External bioeroders: parrotfish and urchins

This study also provides an opportunity to consider the importance of micro-topography for reef accretion in a system characterised by low abundance of mature, externally bioeroding organisms. While bioeroding species (e.g. Chlorurus spilurus) were present, these predominantly small and usually juvenile fish were observed feeding on algal turf, sediment and rubble at the study site. This is consistent with historical observations within the One Tree lagoon which also note low levels of external bioerosion activity by parrotfish and urchins (Kiene 1988a). Parrotfish size has been positively correlated with their bioeroding capabilities (Bruggemann et al. 1996); the larger the mouth, the more carbonate substrate they can erode. The small gape size of most parrotfish within the One Tree lagoon clearly reduces their bioeroding capabilities. This study only considered the potential impact of parrotfish and urchins; other bioeroding organisms (e.g. chitons, trigger fish and surgeonfish), which may cause incidental mortality, were not considered. The small size of the resident parrotfish communities in the lagoon may limit their feeding to other food sources (e.g. algal turf and small clasts) (Clements et al. 2016), curtailing their ability to abrade or bioerode calcareous organisms recruiting to both flat and ridged surfaces.

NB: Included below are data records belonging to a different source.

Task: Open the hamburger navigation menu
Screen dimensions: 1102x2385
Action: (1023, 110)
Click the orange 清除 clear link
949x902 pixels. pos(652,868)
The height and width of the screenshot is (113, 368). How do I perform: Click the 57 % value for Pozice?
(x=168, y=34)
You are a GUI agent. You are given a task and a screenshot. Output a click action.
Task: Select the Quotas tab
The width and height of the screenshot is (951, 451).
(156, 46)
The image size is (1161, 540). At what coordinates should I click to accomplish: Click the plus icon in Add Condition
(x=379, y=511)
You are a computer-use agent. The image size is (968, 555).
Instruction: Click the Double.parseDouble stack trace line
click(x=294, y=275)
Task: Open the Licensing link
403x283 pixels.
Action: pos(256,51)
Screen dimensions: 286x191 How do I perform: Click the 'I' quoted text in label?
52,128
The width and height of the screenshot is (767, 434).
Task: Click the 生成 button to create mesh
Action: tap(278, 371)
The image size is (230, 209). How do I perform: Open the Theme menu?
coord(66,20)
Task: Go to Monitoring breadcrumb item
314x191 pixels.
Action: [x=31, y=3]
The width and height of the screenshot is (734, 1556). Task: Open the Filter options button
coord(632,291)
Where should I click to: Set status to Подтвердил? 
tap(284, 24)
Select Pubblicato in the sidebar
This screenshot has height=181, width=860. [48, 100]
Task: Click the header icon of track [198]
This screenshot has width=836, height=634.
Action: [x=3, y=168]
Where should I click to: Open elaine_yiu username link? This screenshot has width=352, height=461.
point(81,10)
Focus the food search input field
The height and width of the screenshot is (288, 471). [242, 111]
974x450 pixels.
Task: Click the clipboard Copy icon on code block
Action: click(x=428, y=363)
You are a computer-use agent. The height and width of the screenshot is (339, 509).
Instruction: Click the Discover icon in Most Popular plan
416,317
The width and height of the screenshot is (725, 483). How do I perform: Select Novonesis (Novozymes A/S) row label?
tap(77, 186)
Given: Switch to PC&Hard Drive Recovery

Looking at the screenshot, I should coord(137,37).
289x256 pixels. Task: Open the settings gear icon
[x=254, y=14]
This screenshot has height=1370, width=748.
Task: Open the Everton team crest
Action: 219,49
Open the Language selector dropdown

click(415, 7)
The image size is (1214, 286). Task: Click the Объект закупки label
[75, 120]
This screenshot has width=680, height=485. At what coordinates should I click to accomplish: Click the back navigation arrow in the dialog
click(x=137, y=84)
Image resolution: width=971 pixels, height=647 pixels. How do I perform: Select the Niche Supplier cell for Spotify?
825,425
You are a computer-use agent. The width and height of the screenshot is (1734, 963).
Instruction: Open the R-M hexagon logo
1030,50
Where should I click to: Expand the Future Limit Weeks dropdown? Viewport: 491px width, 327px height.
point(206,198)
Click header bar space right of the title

Micro-topography of coral-reef substrates, particularly the presence of grooves, promoted the recruitment of reef-building organisms and subsequent reef development via carbonate production. Encruster and coral recruits primarily settled in micro-crevices when they were available. The presence of a biofilm such as crustose coralline algae was a clear driver of coral recruitment across all experimental substrates and habitats. Substrates that incorporated micro scale topography were also characterised by faster rates of carbonate production. Reef recovery and carbonate budget studies may benefit from also considering the role of micro-topography in facilitating future reef growth and carbonate production.